Amazon, Apple and Alphabet’s Google subsidiary have filed friend-of-the-court briefs supporting Microsoft’s stance on a lawsuit filed against the U.S. Department of Justice earlier this year.
On April 14, Microsoft filed its suit against the U.S. government agency, arguing that a statute of the Electronic Communications Privacy Act violates both the First and Fourth Amendments and is unconstitutional. The statute, Section 2705(b), provides courts with so-called secrecy orders that prevents service providers from disclosing when the government is seeking customer data.
Microsoft asserts that such gag orders violate the Fourth Amendment by not informing individuals that their property has been searched or seized by the government. In addition, the company said the law violates its own First Amendment right to free speech.

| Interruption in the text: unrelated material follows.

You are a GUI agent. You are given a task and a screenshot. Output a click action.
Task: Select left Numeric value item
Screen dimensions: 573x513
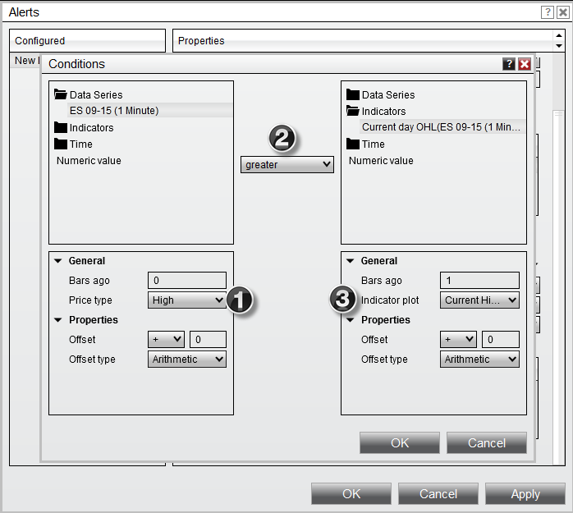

“Over the past 18 months, the U.S. government has required that we maintain secrecy regarding 2,576 legal demands, effectively silencing Microsoft from speaking to customers about warrants or other legal process seeking their data,” stated Brad Smith, Microsoft’s top lawyer, in an April 14 announcement. More than two-thirds of those orders were open-ended, with no end date attached.
Seeking to end the practice of keeping customers in the dark when the U.S. government requests their data, Microsoft kicked off its lawsuit filed in the U.S. Western District Court of Seattle. And just before the Sept. 2 deadline to submit amicus curiae briefs, several powerful and influential organizations lined up to express their support.
Microsoft’s allies include rivals Amazon, Apple and Google, Reuters reported. Trade organizations including the U.S. Chamber of Commerce, the National Association of Manufacturers and the National Newspaper Association have also filed friend-of-the-court briefs. They were joined by BP America, Delta Air Lines, Eli Lilly and Co., Fox News and The Washington Post.
Mozilla’s chief legal and business officer, Denelle Dixon-Thayer, said her company had yet to be served a gag order. Nonetheless, Mozilla’s commitment to transparency motivated the open-source software maker to file an amicus brief.
“When requesting user data, these gag orders are sometimes issued without the government demonstrating why the gag order is necessary. Worse yet, the government often issues indefinite orders that prevent companies from notifying users even years later, long after everyone would agree the gag order is no longer needed,” wrote Dixon-Thayer in a Sept. 2 blog post.
The Electronic Frontier Foundation (EFF), along with Access Now and New America’s Open Technology Institute, also filed an amicus brief, arguing that information stored digitally and often on the servers of third-party cloud providers, is entitled to the same protections as paper documents.
“When people kept personal letters in a desk drawer at home, they knew if that information was about to be searched because the police had to knock on their door and show a warrant,” said EFF staff attorney Sophia Cope in a statement. “The fact that today our private emails are kept on a server maintained by an Internet company doesn’t change the government’s obligations under the Fourth Amendment.”